• [SHORT EXERCISE A]
Rewrite the records from the line with "The width and" up to and including the line with "tap(950, 480)", replacing "camera photo button" with "shutter button" and keeping everything else the same. Leave the pictures out of your answer.

──────

Tushar GuptaSep 12, 2018, 01:23 PM | Updated 01:23 PM IST
Joshua Lott/Getty Images

Joshua Lott/Getty Images


Read previous article of the series here.

In 2008, the United States (US) Treasury Secretary Hank Paulson phoned Alan Greenspan, former chairman of the Federal Reserve, to pick his mind on the housing crisis that was shackling the economy. Greenspan, the most powerful banker on Earth for over two decades had a simple suggestion.

He reckoned that there was an excess in housing supply, that is the supply exceeded the demand for the houses, and hence, the US Government should buy up thousands and thousands of houses, and burn them down. He was not joking.

The terrorist attacks of September 11, 2001, had political consequences that changed the face of the Middle East. The events of 9/11 also facilitated a change in the economic structure within the US. Greenspan, who was then the chairman of the Federal Reserve, cut the interest rate from 6.5 per cent to mere 1 per cent in 2003. The lowest in 50 years. Money was being artificially pumped into the economy like never before.

The George Bush administration, after 9/11, to support the war efforts in Afghanistan and Iraq went on a spending spree. Taxes were reduced, especially for the rich, cheap loans were made to boost consumer spending, and national deficit was allowed to increase.

Greenspan’s interest rates had a direct impact on house loans. Due to the reduction in interest rate, monthly mortgage payments for the houses decreased. The same monthly payment that supported a $180,000 loan in 2000 was now able to serve a $245,000 loan in 2003. The American dream of owning a house was made ridiculously cheap.

What began in the early 2000s converged in September 2008 to become the causality of the Great Recession. It was a drama that had multiple acts, characters from both the private and the government sector, characters that included everyone, from the US Treasury Secretary to a bartender turned mortgage broker thousands of miles away from the Wall Street hustle. There were no heroes in this story.

Act-1: Owning The American Dream and the access to easy home loans

When it comes to lending, the population can be segmented into three parts. One, those who have a good credit history and are believed to be in a position to pay back the loans without defaulting. These are the ones who qualify for loans without any trouble.

Two, those who have an average credit history and are believed to be somewhat in a position to pay back their loan. These are the ones who qualify for a loan after an elaborate background check (employment history, credit default history, etc.) by the lender.

Three, ones with no proof of income, no credit history, regular defaulters on their credit card and auto loans. These are the ones who do not qualify for a loan.

──────

• [SHORT EXERCISE B]
According to the article on the housing crisis, to what level did Greenspan cut the interest rate in 2003?

──────

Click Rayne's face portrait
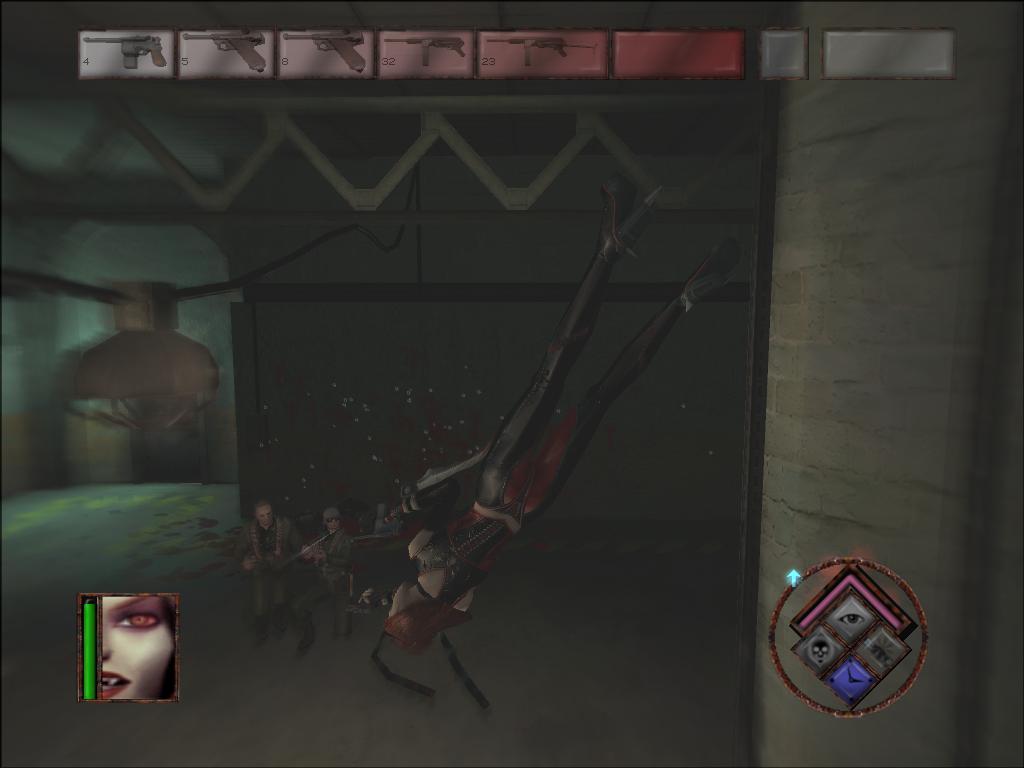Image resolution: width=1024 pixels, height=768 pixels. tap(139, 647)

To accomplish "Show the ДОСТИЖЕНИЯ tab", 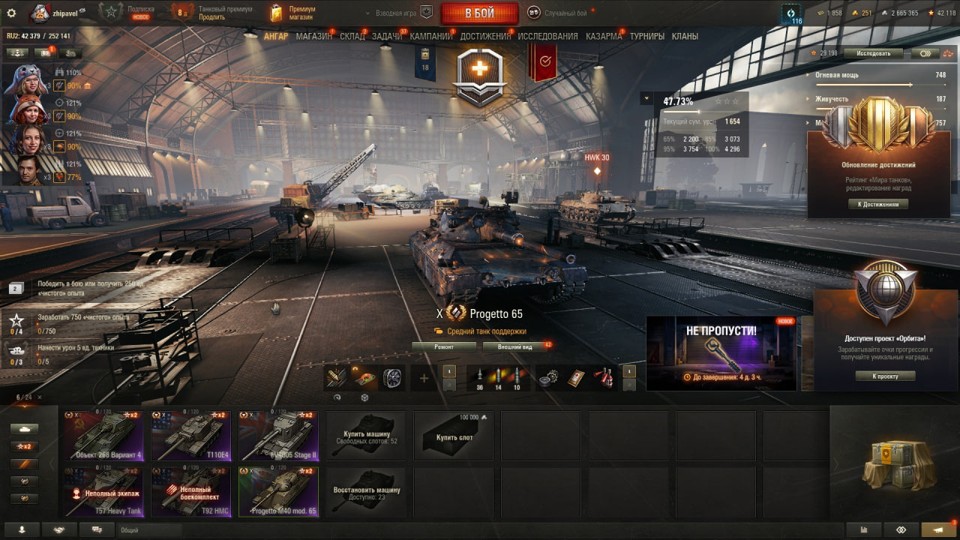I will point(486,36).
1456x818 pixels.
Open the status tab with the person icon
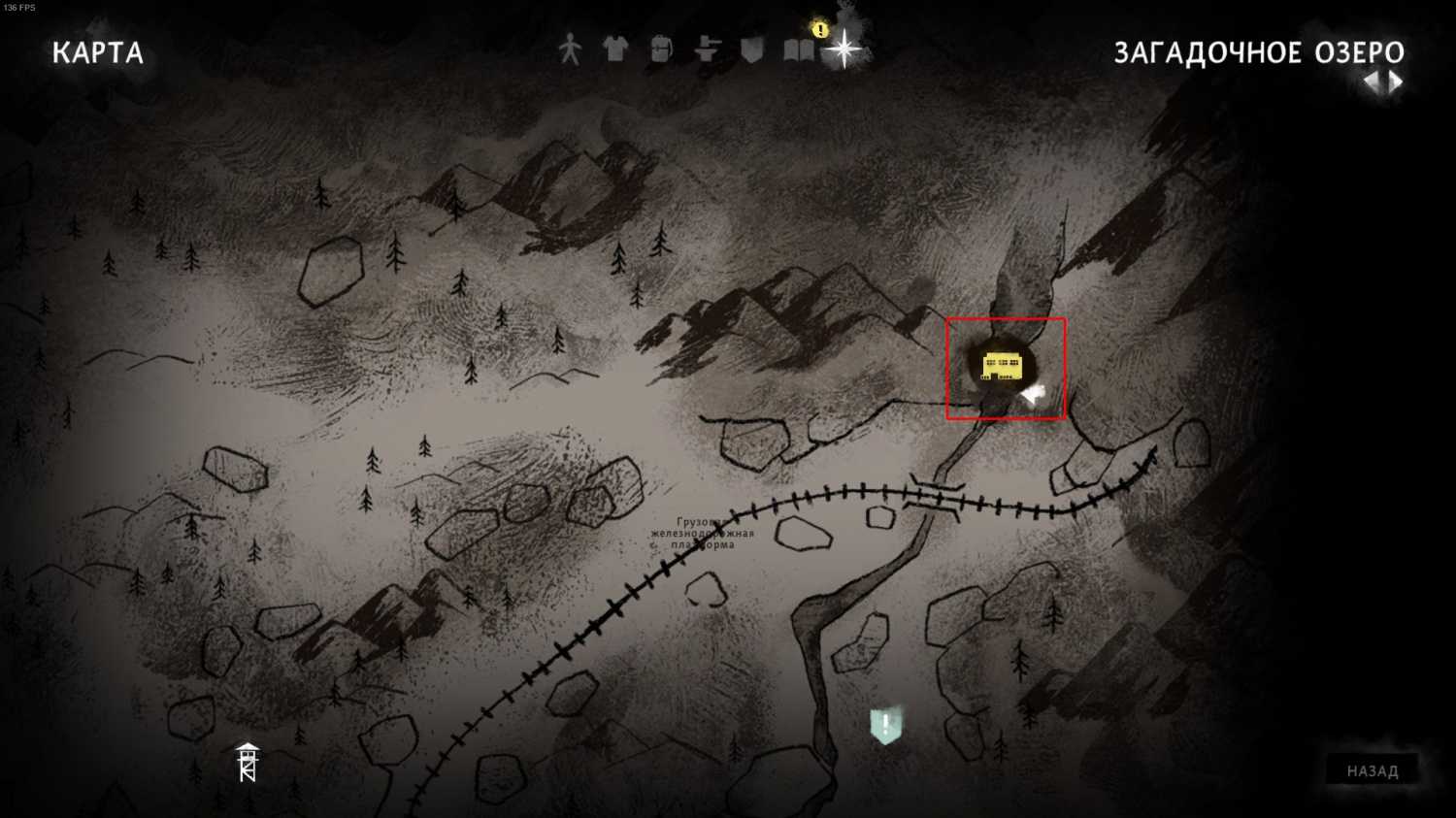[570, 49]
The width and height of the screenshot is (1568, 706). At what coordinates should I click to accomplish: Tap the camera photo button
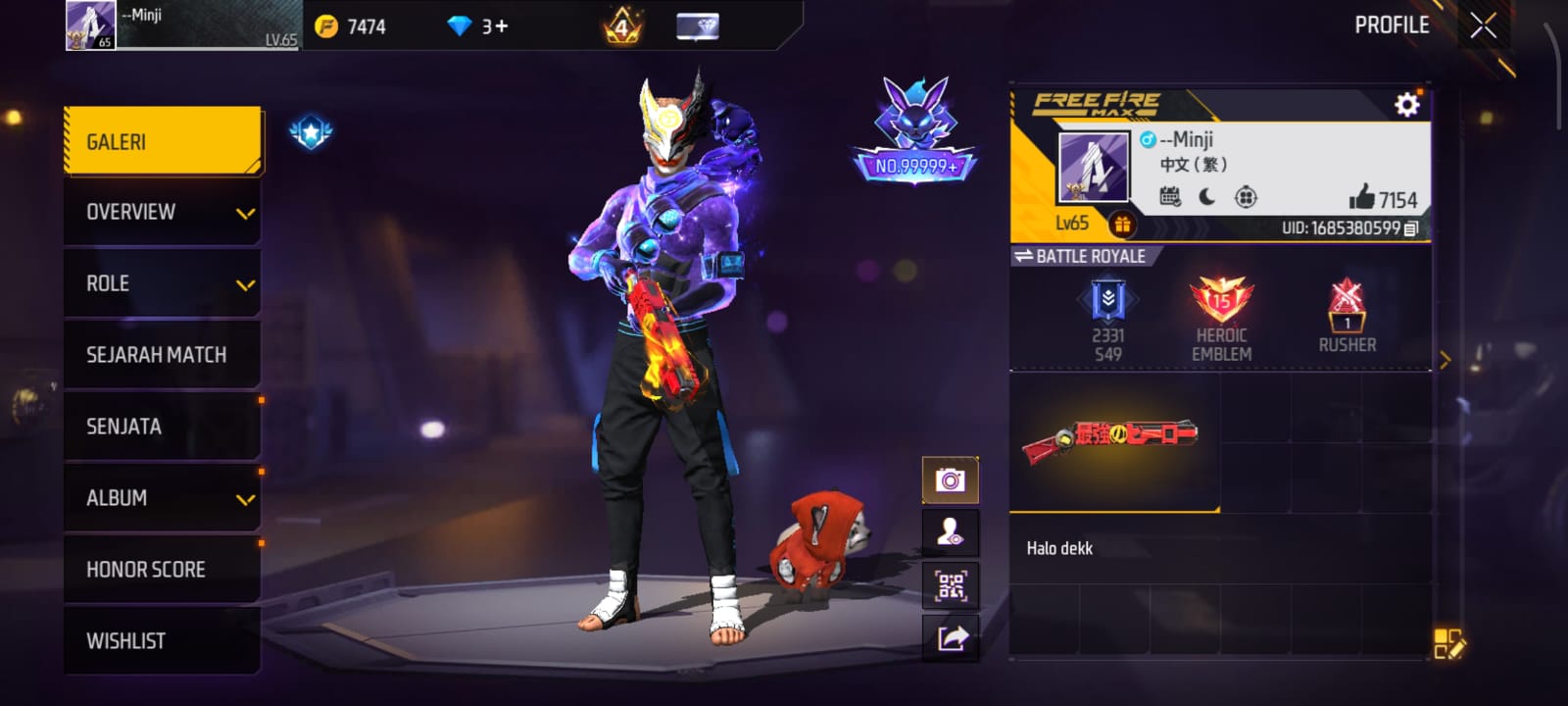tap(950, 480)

──────

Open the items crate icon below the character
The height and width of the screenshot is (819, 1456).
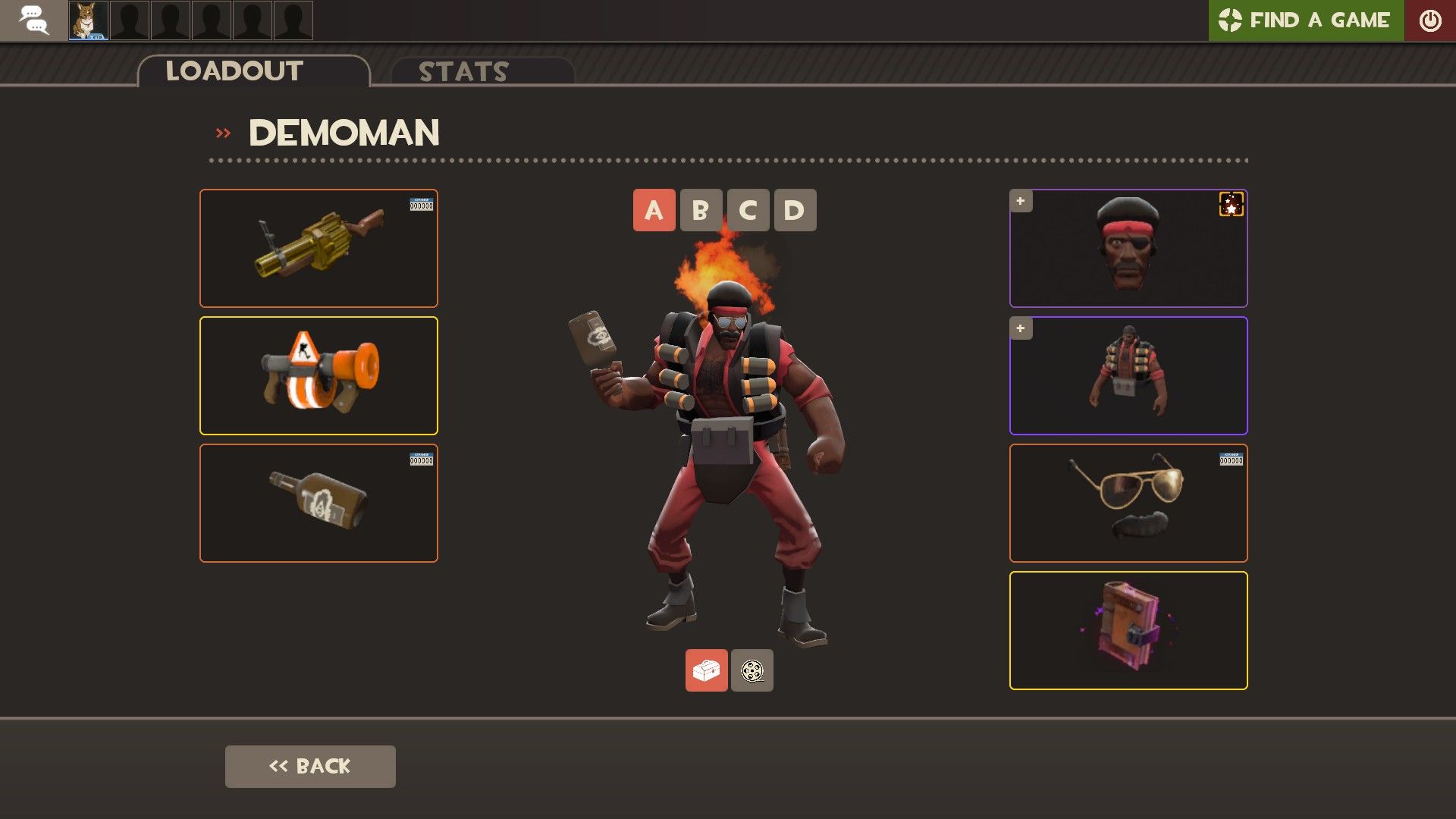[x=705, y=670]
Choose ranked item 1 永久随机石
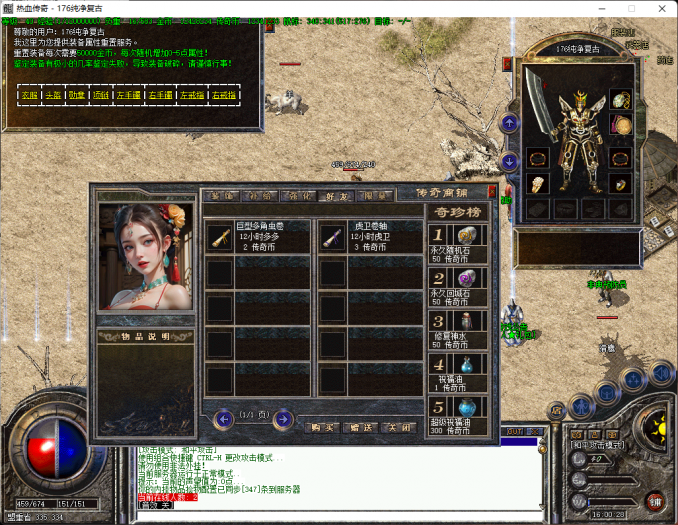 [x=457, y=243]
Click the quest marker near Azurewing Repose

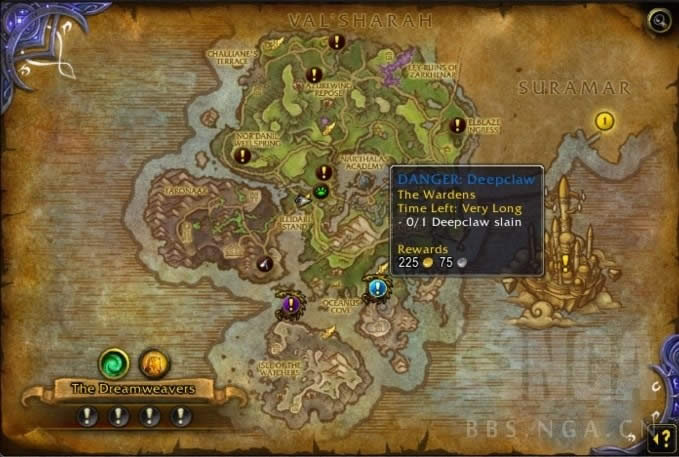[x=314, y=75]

──────

• [WRITTEN ANSWER A]
The width and height of the screenshot is (1568, 706). At what coordinates should I click to accomplish: Tap the shutter button
tap(950, 480)

• [WRITTEN ANSWER B]
To 1 per cent, down from 6.5 per cent.